TASK PROMPT>
From the entries below, copy out word for word everything from the line containing "Where should I click to: Hide" down to the line containing "Choose the crop", including both of those lines.

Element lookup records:
════════════════
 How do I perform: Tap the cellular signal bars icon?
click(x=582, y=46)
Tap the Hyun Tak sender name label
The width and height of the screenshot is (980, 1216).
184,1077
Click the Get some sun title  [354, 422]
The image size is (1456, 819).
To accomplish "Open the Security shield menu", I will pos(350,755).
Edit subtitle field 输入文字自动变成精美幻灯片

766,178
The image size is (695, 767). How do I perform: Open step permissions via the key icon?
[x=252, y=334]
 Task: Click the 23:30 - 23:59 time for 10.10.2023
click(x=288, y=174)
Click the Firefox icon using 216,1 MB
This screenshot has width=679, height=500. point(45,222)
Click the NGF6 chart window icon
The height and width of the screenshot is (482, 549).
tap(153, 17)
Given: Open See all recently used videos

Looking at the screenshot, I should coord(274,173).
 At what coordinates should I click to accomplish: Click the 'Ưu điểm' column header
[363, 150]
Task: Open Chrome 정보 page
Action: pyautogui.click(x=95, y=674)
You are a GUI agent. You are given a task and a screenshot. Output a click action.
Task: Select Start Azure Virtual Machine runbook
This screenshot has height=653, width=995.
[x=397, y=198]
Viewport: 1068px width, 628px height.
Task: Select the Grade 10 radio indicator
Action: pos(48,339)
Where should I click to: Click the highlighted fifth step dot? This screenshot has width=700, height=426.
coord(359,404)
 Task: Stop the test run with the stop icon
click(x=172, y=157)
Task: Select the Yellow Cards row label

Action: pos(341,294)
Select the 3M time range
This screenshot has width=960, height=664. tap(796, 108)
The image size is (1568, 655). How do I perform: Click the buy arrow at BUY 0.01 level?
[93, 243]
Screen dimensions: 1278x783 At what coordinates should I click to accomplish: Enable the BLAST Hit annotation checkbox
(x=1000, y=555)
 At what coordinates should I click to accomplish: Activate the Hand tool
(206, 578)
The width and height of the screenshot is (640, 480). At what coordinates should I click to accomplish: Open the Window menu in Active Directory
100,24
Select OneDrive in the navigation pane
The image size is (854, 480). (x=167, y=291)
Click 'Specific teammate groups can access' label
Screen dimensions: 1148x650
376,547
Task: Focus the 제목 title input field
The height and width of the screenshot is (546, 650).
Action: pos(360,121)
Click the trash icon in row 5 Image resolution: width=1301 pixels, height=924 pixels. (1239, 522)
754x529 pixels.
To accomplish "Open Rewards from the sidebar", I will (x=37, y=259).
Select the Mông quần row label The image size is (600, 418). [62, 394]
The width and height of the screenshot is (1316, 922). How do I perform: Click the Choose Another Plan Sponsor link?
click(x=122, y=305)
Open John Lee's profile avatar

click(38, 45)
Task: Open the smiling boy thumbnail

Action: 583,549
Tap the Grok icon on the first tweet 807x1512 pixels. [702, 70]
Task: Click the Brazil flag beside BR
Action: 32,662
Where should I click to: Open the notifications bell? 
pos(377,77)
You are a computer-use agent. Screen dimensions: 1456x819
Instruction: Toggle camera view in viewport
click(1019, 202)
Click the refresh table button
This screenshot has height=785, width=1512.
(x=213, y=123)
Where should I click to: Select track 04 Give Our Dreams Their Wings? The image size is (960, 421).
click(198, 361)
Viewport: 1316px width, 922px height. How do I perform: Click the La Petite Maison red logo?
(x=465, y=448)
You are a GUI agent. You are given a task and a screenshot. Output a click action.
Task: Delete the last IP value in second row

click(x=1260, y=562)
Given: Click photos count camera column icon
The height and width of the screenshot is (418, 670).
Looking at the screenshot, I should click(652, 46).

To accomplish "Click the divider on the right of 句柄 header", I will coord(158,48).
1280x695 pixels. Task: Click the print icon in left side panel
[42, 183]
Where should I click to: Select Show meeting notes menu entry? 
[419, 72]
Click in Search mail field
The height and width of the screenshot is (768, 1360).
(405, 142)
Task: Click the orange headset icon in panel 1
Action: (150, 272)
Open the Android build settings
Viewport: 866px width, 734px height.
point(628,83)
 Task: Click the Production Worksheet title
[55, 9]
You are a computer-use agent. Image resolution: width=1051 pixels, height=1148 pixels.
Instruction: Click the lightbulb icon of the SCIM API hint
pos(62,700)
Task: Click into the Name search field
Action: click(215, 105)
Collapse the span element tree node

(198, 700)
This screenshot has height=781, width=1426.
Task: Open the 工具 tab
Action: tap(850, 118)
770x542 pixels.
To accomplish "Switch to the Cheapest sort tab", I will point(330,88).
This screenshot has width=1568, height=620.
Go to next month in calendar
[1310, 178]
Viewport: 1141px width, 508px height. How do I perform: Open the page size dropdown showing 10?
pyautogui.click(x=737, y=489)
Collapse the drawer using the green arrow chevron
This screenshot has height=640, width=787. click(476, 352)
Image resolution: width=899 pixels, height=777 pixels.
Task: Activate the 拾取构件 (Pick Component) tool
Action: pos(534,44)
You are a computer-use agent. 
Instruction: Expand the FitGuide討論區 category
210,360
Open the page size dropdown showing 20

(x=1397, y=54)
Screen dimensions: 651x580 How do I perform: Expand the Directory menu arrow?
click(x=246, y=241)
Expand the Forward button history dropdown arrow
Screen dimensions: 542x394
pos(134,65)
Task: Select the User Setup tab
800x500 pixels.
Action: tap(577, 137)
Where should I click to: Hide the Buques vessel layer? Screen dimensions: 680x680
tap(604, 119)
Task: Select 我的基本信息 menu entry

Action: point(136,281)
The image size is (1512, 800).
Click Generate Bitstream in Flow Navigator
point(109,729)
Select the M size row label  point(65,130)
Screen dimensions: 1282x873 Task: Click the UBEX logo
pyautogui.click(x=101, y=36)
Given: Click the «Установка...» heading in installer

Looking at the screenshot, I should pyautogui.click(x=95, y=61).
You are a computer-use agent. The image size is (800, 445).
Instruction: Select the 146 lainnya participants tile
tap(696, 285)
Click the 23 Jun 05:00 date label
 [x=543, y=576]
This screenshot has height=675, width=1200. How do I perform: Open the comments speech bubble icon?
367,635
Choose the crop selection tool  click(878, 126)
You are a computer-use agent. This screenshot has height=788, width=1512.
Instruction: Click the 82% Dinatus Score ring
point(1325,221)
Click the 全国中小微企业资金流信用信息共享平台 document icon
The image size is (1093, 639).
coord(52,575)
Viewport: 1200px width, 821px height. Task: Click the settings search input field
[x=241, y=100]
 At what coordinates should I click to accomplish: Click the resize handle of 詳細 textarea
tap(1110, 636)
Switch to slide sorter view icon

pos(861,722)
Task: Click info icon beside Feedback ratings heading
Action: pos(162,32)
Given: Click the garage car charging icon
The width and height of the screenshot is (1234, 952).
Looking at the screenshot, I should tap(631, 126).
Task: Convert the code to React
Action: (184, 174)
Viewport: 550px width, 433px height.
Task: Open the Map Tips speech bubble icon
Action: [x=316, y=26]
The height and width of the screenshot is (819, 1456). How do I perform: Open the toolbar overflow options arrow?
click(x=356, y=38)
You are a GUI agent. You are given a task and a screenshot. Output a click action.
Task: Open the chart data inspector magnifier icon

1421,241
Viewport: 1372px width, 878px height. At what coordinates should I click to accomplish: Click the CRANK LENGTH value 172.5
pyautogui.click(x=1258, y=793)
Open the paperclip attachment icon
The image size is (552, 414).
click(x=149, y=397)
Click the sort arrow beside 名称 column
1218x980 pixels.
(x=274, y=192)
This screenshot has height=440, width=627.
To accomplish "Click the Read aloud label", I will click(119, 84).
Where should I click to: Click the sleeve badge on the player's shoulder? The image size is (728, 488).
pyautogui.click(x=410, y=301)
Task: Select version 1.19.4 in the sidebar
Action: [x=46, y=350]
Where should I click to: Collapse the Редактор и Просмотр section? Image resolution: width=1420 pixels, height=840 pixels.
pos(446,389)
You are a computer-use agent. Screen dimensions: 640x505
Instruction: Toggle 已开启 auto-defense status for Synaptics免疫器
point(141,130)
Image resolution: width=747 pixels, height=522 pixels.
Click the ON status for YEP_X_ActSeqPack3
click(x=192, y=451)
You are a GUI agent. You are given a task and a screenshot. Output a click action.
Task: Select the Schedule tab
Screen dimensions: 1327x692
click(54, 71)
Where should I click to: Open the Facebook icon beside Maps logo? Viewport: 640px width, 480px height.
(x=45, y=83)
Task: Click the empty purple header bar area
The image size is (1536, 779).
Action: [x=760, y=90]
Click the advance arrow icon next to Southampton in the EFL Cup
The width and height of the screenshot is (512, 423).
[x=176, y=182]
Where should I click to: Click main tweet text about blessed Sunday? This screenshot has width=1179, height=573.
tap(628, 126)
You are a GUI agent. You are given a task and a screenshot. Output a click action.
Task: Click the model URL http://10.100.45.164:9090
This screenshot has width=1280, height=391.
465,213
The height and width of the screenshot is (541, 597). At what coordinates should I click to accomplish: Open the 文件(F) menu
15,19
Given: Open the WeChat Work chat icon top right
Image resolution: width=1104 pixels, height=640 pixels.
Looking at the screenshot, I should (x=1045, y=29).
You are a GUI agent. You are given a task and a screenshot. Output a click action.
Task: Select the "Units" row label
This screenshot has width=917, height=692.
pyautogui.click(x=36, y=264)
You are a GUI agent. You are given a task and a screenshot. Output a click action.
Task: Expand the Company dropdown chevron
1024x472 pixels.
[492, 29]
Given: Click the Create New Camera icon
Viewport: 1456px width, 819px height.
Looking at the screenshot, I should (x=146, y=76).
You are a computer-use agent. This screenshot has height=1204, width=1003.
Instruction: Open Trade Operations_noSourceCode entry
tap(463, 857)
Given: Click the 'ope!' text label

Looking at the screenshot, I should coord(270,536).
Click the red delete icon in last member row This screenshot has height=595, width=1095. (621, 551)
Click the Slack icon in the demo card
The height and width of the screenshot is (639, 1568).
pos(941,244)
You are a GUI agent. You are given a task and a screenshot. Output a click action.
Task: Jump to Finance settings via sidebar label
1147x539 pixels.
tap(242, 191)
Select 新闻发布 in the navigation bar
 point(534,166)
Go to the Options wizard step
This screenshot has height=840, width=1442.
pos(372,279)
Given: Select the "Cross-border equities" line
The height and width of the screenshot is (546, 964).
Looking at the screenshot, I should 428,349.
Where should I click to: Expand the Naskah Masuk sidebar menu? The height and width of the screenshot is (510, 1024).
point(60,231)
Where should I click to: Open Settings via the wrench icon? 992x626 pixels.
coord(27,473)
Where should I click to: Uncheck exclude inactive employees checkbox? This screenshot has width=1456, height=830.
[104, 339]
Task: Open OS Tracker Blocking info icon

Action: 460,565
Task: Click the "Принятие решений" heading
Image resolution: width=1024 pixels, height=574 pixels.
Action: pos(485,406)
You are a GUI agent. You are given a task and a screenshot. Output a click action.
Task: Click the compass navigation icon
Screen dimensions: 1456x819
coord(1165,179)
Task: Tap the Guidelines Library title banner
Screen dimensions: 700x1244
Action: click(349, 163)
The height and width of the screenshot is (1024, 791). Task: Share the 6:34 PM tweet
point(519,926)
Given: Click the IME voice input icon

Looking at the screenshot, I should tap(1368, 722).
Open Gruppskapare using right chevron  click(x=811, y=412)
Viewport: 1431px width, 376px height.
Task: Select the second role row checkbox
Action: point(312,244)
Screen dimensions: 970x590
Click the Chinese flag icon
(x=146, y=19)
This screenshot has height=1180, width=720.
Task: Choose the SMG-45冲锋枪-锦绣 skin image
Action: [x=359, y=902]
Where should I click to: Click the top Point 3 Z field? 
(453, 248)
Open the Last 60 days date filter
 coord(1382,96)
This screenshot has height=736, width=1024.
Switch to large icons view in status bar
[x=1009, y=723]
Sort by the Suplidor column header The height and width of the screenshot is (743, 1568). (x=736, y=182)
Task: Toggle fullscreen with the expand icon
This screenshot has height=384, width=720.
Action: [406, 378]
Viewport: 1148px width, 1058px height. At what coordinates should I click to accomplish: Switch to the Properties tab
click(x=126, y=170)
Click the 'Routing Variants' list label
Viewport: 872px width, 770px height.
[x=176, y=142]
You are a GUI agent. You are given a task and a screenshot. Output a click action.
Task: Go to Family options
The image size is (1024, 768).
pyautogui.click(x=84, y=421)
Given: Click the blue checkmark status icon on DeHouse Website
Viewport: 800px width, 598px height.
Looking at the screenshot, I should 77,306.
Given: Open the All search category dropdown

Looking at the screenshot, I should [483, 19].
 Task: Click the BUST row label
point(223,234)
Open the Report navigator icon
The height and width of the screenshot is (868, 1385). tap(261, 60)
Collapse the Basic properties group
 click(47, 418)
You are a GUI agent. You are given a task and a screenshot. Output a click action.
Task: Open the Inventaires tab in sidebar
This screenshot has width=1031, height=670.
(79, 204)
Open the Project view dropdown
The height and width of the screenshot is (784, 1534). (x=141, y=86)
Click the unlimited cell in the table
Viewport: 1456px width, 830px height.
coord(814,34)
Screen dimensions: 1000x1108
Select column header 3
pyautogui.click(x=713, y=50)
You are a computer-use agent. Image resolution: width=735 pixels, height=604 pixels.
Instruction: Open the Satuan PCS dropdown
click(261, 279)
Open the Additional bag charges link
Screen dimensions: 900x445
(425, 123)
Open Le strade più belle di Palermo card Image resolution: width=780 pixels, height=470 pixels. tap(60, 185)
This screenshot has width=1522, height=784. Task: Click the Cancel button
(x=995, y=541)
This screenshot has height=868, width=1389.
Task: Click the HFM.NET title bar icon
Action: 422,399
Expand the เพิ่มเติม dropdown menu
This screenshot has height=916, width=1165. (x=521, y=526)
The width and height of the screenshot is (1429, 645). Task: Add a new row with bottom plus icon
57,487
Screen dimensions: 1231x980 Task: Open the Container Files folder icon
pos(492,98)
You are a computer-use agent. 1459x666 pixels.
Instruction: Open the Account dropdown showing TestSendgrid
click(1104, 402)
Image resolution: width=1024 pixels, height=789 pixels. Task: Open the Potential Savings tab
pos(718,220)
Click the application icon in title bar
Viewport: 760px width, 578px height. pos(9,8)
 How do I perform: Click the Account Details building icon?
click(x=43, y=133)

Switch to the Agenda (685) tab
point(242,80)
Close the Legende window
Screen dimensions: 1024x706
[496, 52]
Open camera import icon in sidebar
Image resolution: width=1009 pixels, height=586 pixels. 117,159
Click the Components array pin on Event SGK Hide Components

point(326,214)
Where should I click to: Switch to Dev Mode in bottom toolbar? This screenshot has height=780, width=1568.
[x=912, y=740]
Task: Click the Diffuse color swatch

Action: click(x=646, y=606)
════════════════
ANSWER TO THE EXERCISE>
Where should I click to: Hide the Buques vessel layer? Screen dimensions: 680x680
tap(604, 119)
Task: Select 我的基本信息 menu entry

Action: point(136,281)
The image size is (1512, 800).
Click Generate Bitstream in Flow Navigator
point(109,729)
Select the M size row label  point(65,130)
Screen dimensions: 1282x873 Task: Click the UBEX logo
pyautogui.click(x=101, y=36)
Given: Click the «Установка...» heading in installer

Looking at the screenshot, I should pyautogui.click(x=95, y=61).
You are a computer-use agent. The image size is (800, 445).
Instruction: Select the 146 lainnya participants tile
tap(696, 285)
Click the 23 Jun 05:00 date label
 [x=543, y=576]
This screenshot has height=675, width=1200. How do I perform: Open the comments speech bubble icon?
367,635
Choose the crop selection tool  click(878, 126)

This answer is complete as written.